Migrant worker evictions tear at Beijing’s backbone

AFP, BEIJING: They fuelled their nation’s dramatic economic rise, toiling in jobs far from home, but China’s migrant workers are now finding themselves increasingly unwelcome as authorities try to cap the population explosions in key cities. Lin Huiqing moved to Beijing to look for work when his children were still in diapers. For the last eighteen years, he has seen his family just once a year, the rest spent doing the hard labour most Beijingers would prefer to avoid.

The 50-year-old is one of hundreds of millions of migrants who moved from the countryside to the cities, a colossal demographic shift that made China’s ascent possible.

But last month Lin was evicted from the village where he lived on the capital’s outskirts, another victim of a city-wide demolition plan to limit Beijing’s population to 23 million by 2020 — a target that could come at the cost of its economy.

“If I go home, I have no way to support my wife and kids,” Lin lamented.

According to the Communist Party mouthpiece People’s Daily, the city plans to demolish 40 million square metres of “illegal” structures.

Many are the homes and shops of low-income migrants like Lin.

When he first arrived in Beijing, Lin and his friends pooled their money and took out loans to purchase delivery trucks.

He made a living hauling the wares of small-scale shopkeepers and traders, but the moving business has taken a hit as the city condemns buildings en masse, evicting tens of thousands into the winter cold.

“Our customers are commoners like us,” he said. “With their small businesses shut down, there’s no stock for us to move.
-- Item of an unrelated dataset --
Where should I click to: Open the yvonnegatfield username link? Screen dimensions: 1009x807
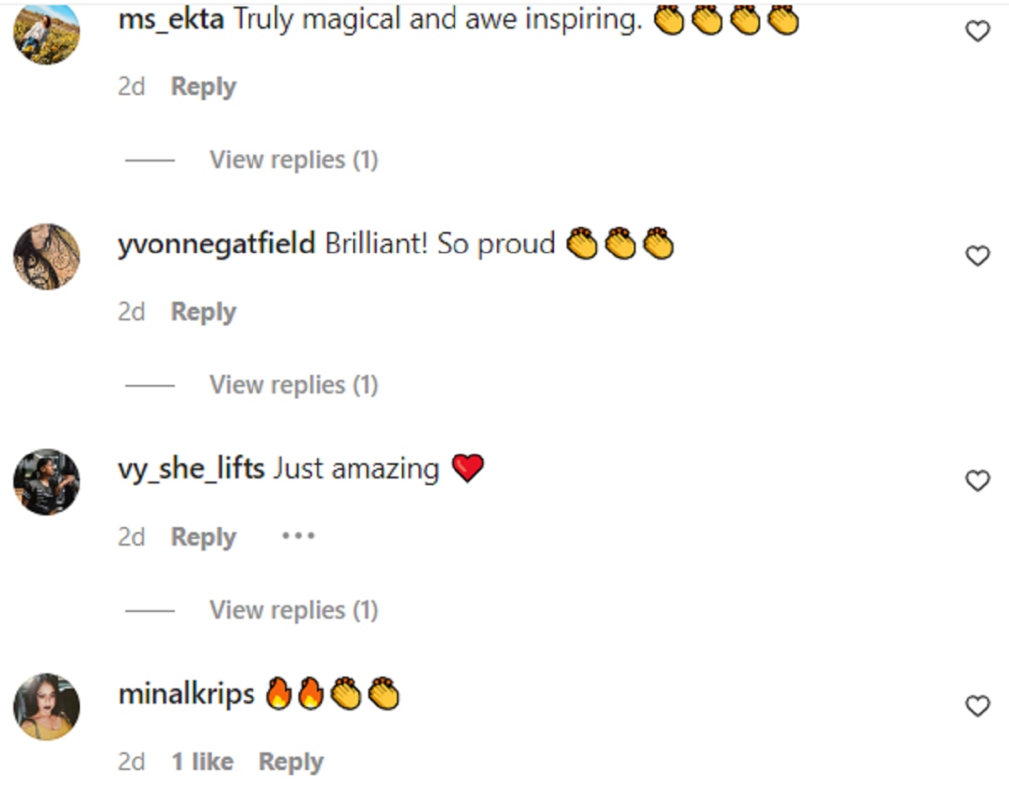tap(217, 245)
We’re basically unemployed now.”

Authorities say the campaign, which kicked into high gear after a fire in an illegal structure killed 19 in November, is needed to clean the city up once and for all.
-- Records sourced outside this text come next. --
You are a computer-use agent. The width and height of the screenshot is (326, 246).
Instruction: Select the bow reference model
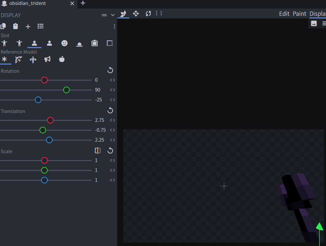pos(19,60)
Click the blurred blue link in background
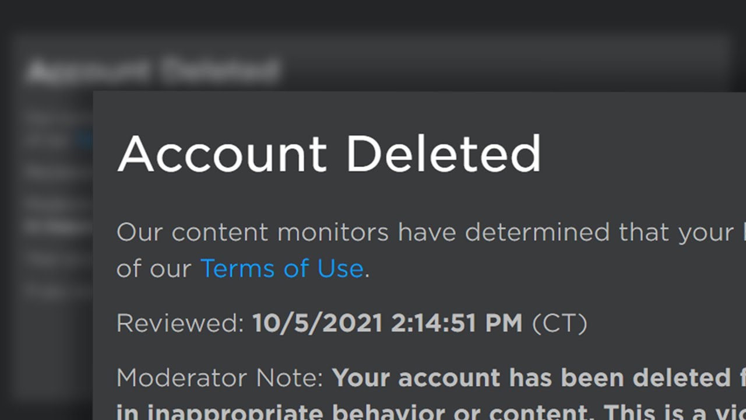This screenshot has height=420, width=746. pos(85,140)
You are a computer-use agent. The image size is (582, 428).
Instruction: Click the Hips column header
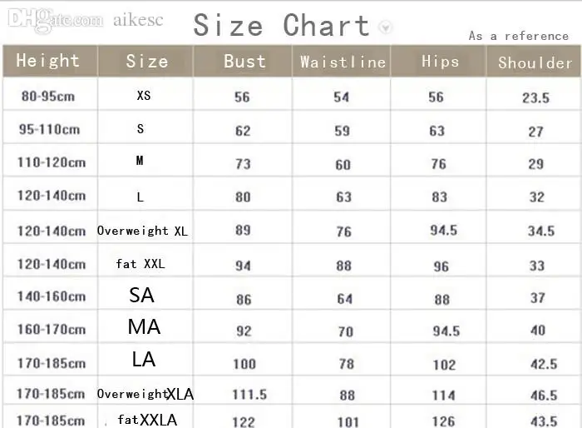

But it is also removing vibrant chunks of Beijing’s economy, such as retail and small scale manufacturing, and throwing into chaos other sectors like delivery, the bedrock of the booming e-commerce trade.

Relegated to the periphery, migrants have kept China’s economy humming, handling the difficult, dirty and sometimes dangerous work that the city’s permanent residents won’t do.

Urban industries like construction, domestic work and sanitation are almost completely staffed by migrants.

Eli Friedman, associate professor of international and comparative labor at Cornell University, said China’s biggest cities “simply cannot function without migrant workers”.

“If every non-local were to actually be removed from cities like Beijing, Shanghai, and Guangzhou, these economic engines for the whole country would completely collapse,” he told the news agency.

But that is exactly what is happening, said Li Ning, one of the 60,000 delivery drivers who criss-cross Beijing’s streets.

Li was recently evicted from a village on the city’s outskirts, forcing him into an apartment where the rent quadrupled.

Then authorities came for his delivery company’s warehouse, forcing staff to sort packages on the sidewalk and sending his income plummeting.